In saying this, I am not advocating for the “withdrawal method” that some of our brothers have been investing in. We have invested too much for the survival of Nigeria for this strategy to make sense. But there has to be a way to utilise our resources, mobilise them into a pool for a sustained engagement that will give us results.

This investment will have to be given the DNA that is not like our transactional approach to business. On the contrary, we have to take a long-term view of our challenges, and map short, medium and long-term goals that will progressively continue to yield results until the arrival at the Nigerian national political table,

Igbo people were critical to the struggles that led to the return of democracy in 1999. I was going through a publication in The Nation newspapers where veteran journalist and pro-democracy activist, Chief Segun Osoba mentioned those that were the foundations of the National Democratic Coalition (NADECO). Instructively, of all the people he listed as behind the struggle to oust the General Sani Abacha regime, the very first name was Okwadike Igboukwu, Dr Chukwuemeka Ezeife. He went further to mention Admiral Ndubuisi Kanu, Chief Sam Mbakwe, Commodore Ebitu Ukiwe, and Alhaji Abdulazeez Ude, as leading lights in the NADECO struggle.

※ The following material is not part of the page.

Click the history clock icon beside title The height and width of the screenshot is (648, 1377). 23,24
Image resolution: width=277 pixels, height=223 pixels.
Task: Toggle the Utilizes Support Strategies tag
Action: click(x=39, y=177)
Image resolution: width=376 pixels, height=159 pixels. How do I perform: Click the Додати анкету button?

But history and the Nigerian table appear to have deliberately locked these frontline fighters out of the space, and when Nigeria was rewarding the Yoruba for the role their people played in the return of democracy, little regard was paid to these great Igbo men who were pioneers of the life-threatening fight.

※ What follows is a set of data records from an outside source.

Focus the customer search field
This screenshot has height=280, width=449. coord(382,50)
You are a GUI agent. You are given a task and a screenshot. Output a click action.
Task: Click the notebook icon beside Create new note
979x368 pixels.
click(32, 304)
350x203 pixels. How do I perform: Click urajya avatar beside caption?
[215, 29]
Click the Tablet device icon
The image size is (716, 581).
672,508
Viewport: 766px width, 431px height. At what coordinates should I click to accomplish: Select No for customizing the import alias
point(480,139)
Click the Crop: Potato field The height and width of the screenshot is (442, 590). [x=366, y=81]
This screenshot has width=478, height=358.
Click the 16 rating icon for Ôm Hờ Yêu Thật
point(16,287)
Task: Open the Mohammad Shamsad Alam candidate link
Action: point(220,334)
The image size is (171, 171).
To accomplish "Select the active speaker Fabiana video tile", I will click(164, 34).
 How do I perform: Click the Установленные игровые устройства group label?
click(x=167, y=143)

It was not because they were not as brave as others. I would say it was because the mass of their people did not factor the long-term advantages of supporting and propping their own First Eleven to their deserved political positions. We have been so consumed in our private struggles to pay the due attention required to raise the giants among us to national relevance.

This is what Ka Aku Muo N’ulo should do for us. We must deploy the resources of wealth that God has given as manures that will energise political growth. This is the only way to earn our due in Nigeria. Waiting for power to be given to us cannot make the changes that we desire to happen. We must invest in it and wait for the fruits.

Okuhu is a specialist brand critic and strategist, serial author, among other competencies. He is the founder/publisher of BRANDish.